As is common at teachers college across the country, there’s a distinct lack of men at the University of Manitoba. Enrolment in the faculty of education is 72 percent female, and has been that way for decades. Across the country 75 percent of all education degrees are earned by women. If teachers colleges are meant to mirror society, it can’t be overlooked that half the population is male, especially given the well-established importance of male role models in combating high drop-out rates among boys. China is now aggressively recruiting male teachers, according to a recent New York Times report, in order to “salvage masculinity in schools” and improve the consistently poor performance of boys in college entrance exams.

While statistical imbalances have long been used as prima facie evidence of systemic discrimination when alleging gender wage gaps or racially-motivated hiring practices, this sort of proof apparently only holds when the aggrieved party fits an approved narrative. In explaining away its complete lack of interest in correcting a massive gender imbalance within its walls, the faculty of education’s website claims “While classroom teachers are predominantly female, those in positions of power within the teaching force (principals and superintendents) remain predominantly male.”
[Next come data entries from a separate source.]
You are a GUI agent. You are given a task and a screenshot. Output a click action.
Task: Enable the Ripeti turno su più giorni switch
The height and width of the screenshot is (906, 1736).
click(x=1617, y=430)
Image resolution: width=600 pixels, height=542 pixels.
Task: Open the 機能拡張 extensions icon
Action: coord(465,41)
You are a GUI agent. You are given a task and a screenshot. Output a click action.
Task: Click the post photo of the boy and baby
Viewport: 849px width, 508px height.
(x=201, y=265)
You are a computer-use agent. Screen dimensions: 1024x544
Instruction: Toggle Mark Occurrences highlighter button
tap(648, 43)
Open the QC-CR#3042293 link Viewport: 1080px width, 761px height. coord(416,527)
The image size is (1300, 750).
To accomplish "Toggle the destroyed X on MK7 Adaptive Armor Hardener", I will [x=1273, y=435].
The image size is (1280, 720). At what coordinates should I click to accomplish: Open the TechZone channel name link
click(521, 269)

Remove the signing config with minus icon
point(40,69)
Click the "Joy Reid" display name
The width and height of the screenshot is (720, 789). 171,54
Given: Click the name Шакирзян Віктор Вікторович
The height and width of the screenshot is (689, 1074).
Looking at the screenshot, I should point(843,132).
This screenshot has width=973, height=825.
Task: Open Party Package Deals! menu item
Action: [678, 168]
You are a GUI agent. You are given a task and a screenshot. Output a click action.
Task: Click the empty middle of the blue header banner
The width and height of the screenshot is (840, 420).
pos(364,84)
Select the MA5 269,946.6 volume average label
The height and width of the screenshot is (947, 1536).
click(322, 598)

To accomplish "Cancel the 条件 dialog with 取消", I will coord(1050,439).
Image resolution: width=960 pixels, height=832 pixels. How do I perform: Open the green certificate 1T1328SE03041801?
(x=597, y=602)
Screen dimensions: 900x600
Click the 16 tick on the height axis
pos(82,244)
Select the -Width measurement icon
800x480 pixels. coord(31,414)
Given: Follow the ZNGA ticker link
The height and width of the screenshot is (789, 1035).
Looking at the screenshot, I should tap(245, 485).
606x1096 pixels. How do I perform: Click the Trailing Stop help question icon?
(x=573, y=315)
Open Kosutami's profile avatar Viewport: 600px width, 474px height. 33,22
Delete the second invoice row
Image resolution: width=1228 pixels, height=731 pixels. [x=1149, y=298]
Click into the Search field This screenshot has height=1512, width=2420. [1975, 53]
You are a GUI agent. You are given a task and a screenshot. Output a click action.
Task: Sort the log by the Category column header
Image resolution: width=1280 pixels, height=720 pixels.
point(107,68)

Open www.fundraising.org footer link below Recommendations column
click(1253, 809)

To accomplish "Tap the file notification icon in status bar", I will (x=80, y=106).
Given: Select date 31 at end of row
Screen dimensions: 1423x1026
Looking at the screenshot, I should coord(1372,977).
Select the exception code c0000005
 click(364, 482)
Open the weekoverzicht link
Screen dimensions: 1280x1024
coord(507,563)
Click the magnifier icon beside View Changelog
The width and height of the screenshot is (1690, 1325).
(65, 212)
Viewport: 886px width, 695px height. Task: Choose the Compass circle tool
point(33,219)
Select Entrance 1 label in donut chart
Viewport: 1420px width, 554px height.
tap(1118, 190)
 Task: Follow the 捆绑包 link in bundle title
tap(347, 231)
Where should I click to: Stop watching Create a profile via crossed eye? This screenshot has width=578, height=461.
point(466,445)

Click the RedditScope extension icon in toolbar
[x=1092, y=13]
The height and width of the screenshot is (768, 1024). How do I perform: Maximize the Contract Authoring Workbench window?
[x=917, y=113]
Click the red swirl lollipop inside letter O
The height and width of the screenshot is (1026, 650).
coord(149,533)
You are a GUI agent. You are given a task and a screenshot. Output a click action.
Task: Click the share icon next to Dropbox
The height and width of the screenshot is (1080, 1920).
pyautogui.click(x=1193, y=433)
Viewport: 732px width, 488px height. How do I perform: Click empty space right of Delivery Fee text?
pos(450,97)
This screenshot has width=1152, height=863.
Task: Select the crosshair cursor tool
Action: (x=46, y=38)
Such an excuse puts the lie to any claim the new policy is meant to ensure classrooms more accurately reflect society. While it is theoretically possible more males will apply through the various new diversity categories, it seems readily apparent there’s no administrative interest in furthering this sort of fairness. It’s about power, as defined by gender and identity. Consider it another blast of the trumpet against the monstrous regiment of white, straight men.

The fate of the unloved minority of men at the University of Manitoba’s faculty of education is indicative of the broader disappearance of male students across all Canadian universities. Women now make up 56 percent of university enrolments, and 58 percent of graduates. As with education, 75 percent of health science students nationwide are female. Social sciences and law are 67 percent distaff. Business studies are also majority female. Today the only degrees with reliable male majorities are the sciences, technology, engineering and math: STEM subjects.

Curiously enough, everyone seems hard at work trying to eliminate these last few redoubts of maleness on campus. Countless scholarships, outreach programs and other special programs aim to lure, cajole and frog-march more female students into STEM degrees in the name of greater diversity. At the University of Waterloo, renown for its high tech success, administration has endorsed a United Nations Women campaign called HeForShe that aims to boost female enrolment in STEM subjects by, among other things, requiring “mandatory gender sensitization programs for first-year students;” male students will thus be informed they’re to blame for a lack of women in their courses.

In all likelihood, however, women with an aptitude for math or science are already at university, and enrolled in health sciences, medicine and other related disciplines −all of which offer career paths every bit as lucrative and secure as traditional STEM pursuits. The ultimate effect of female-only science scholarships and other inducements may well be to cause men to lose their current majority status in the STEM subjects and become an even smaller minority of overall university enrolment. To what end?

To be clear, none of the above should be considered a counter-revolutionary argument for pro- male affirmative action campaigns. If men and women freely express differing educational preferences, why should schools or society attempt to reverse such decisions? Sex, race and a whole host of other identifiers ought to be completely irrelevant to getting into university. As with justice, acceptance decisions should be blind. And every student in Manitoba deserves a teacher who earned their spot on the basis of ability, not strategic self-identification.